Bego Bengoetxea vive en un caserío del barrio de Altzusta, en Zeanuri. Un entorno idílico, pero con un gran hándicap para las personas que, como ella, peinan canas: la farmacia, el supermercado o el médico están a casi cuatro kilómetros de casa. Por aquí no pasan autobuses y ella no conduce. Así que Roberto Emaldi, el taxista que la acerca al centro del pueblo cada miércoles y viernes, y la lleva de vuelta a casa, es casi un ángel de la guarda para ella. Incluso la acerca a clases de gimnasia. “Si no fuera por él, para mí sería imposible ir al pueblo”, afirma.

El Ayuntamiento de Zeanuri lleva varios años ofreciendo un servicio de taxi rural, que permite a los vecinos que viven en los barrios más alejados del pueblo como Asterria, Altzusta, Undurraga o Otzerimendi. Los usuarios pagan un precio de 1,5 euros por cada viaje de ida y vuelta, y el Consistorio se encarga de sufragar el resto del coste.

Roberto Emaldi lleva toda su vida trabajando al volante del taxi; antes que él, también su padre fue taxista. Hace treinta años que empezó a trabajar y, entre carrera y carrera, también se encarga de acercar a los vecinos de estos barrios, al centro de la localidad los miércoles y los viernes. “Bien para ir al médico, a la peluquería, a hacer alguna compra, a la farmacia...”, enumera. Les empieza a recoger a las 9.45 horas y, con una ruta fija, les va bajando hasta el pueblo. “La hora a la que les llevo de vuelta depende de lo que tarden en hacer las gestiones: un día es una hora, otro día dos...”, explica. Los lunes y miércoles, además, lleva a otro grupo de ocho personas, “siempre los mismos, jubiladas y jubilados”, a gimnasia y manualidades.

Sigue siendo un servicio casi imprescindible para este colectivo, que viven a casi cinco kilómetros del centro. “A la gente que no tiene coche les viene muy bien porque suele ser gente mayor que ya no puede andar tanto. Para una persona de 85 años es imposible ir andando. Tengo algunos clientes de algo más de 60 años y todavía pueden bajar, pero subir con dos bolsas de compra... Hay mucha cuesta y sin hablar de cuando hace mal tiempo en invierno”, reflexiona.

Menor demanda

Eso sí, reconoce que, con el tiempo, la demanda se ha ido reduciendo. “Hace años llegaba a hacer tres viajes con el coche solo de un barrio, bajaba a doce personas en una mañana. Ahora, dos o tres”, asegura Emaldi, que en un mes traslada a unas sesenta personas. Son, sobre todo, personas mayores que, por ejemplo, viven con hijos que se marchan a trabajar durante el día. “Al no tener coche, necesitan el taxi, por ejemplo si tienen que ir al médico, que son por la mañana. Y los hijos, si se marchan a primera hora a trabajar y no vuelven hasta la tarde, no les pueden llevar”, apunta.

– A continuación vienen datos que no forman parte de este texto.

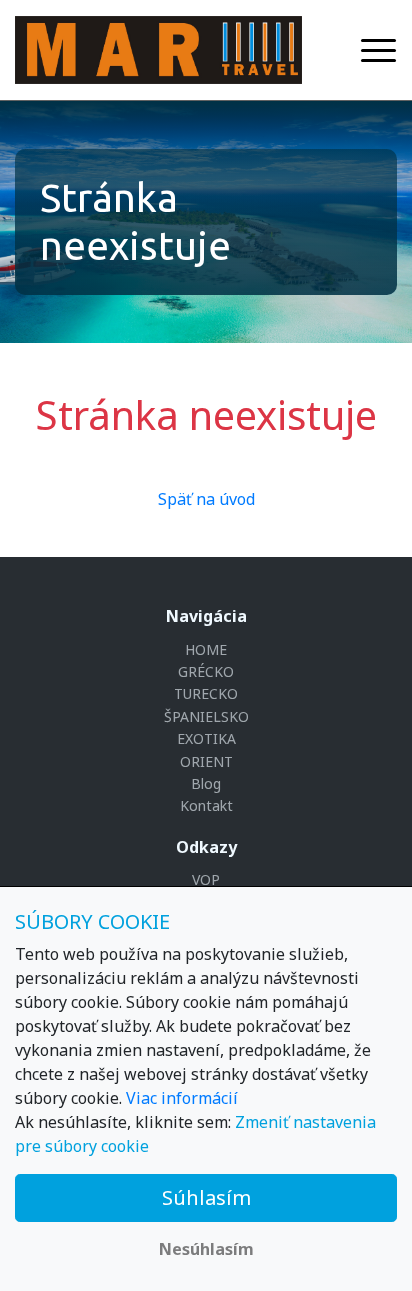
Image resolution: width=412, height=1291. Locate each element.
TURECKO (206, 693)
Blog (206, 783)
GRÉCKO (206, 671)
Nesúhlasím (206, 1249)
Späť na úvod (206, 499)
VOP (206, 879)
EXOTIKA (206, 738)
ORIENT (206, 761)
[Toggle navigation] (378, 50)
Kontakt (206, 805)
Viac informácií (182, 1098)
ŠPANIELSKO (206, 716)
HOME (206, 649)
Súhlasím (206, 1197)
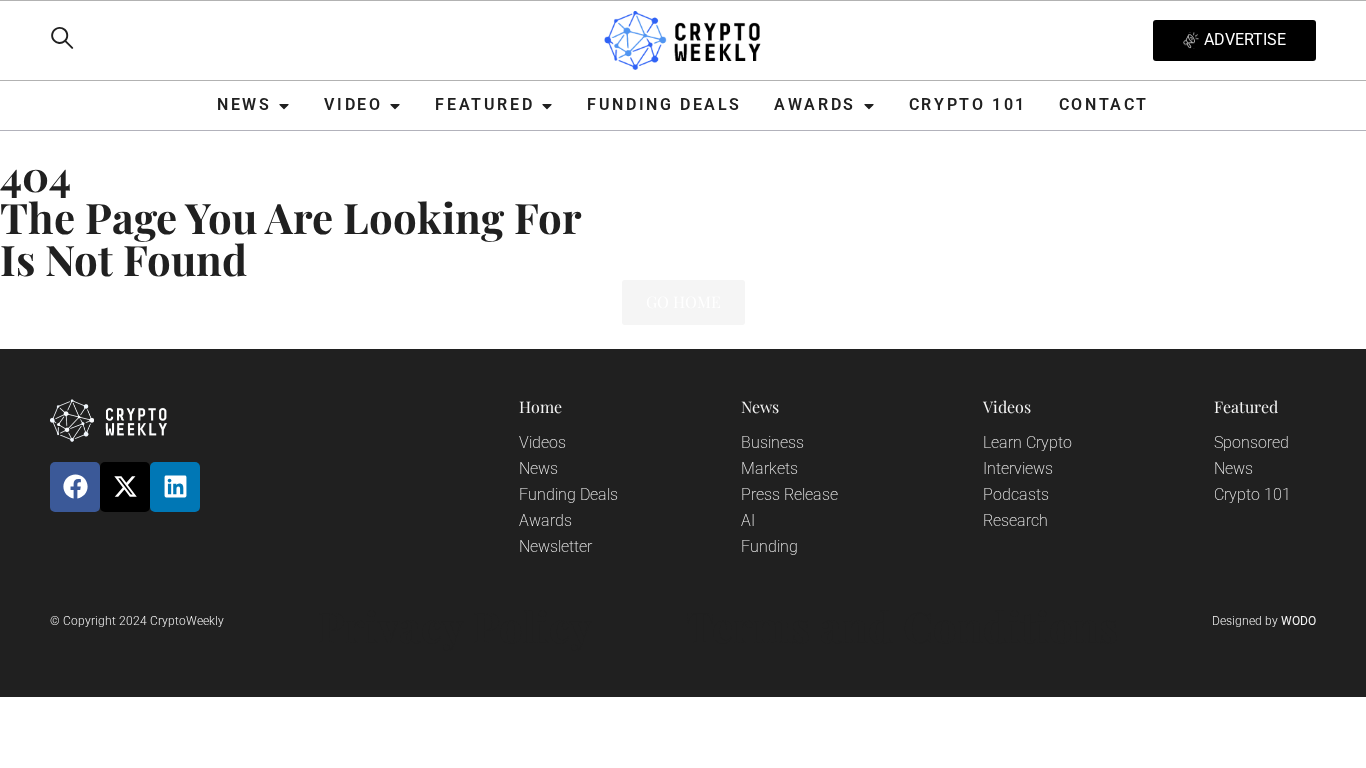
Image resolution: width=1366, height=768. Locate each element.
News (538, 468)
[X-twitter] (125, 487)
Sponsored (1251, 442)
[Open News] (284, 105)
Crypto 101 (1252, 494)
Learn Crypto (1027, 442)
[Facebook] (75, 487)
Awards (545, 520)
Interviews (1018, 468)
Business (772, 442)
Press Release (789, 494)
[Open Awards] (869, 105)
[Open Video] (395, 105)
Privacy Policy (455, 626)
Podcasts (1016, 494)
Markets (769, 468)
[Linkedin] (175, 487)
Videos (542, 442)
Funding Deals (568, 494)
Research (1015, 520)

El roce hace el cariño y el propio Roberto admite tener “muy buen rollo” con todos ellos. “Se portan muy bien conmigo; me traen manzanas que tienen en casa, membrillo, vainas, puerros... Antes me daban hasta un queso pero ando justo con el colesterol”, sonríe. Y es que intenta ayudarles en todo lo que puede. “Les cojo las compras y se la saco hasta la puerta de casa. Una mujer que está un poco fastidiada me encarga que le suba la compra y lo que necesita de la farmacia; ella llama y yo se lo recojo; no me cuesta nada. La verdad es que el servicio funciona muy bien; ellas están contentas y yo también”.

Bego admite estar encantada con Roberto. A sus 89 años, viuda, vive con uno de sus cuatro hijos en el caserío al que llegó recién casada desde su Ipiñaburu, hace 62. Pero no conduce y cuando él se marcha a trabajar, este servicio le resulta imprescindible para ir al médico, a la farmacia o, explica coqueta, a la peluquería, “antes cuando me teñía una vez al mes, ahora menos”. “No hace falta que llamemos para que venga; pasa los miércoles y los viernes a las 10.30 y salimos a la carretera a esperarle. Para subir no tiene hora, cuando terminamos de hacer los recados. Hasta el pueblo casi 4 kilómetros con mucha cuesta, nos hace falta. Si no, no podría bajar, aunque con el hijo también voy si necesito hacer algo”, explica. Compras no, advierte, ya que es la propia dueña de la tienda de alimentación la que se encarga, con una furgoneta, de hacer el reparto de los pedidos en los caseríos más alejados una vez a la semana.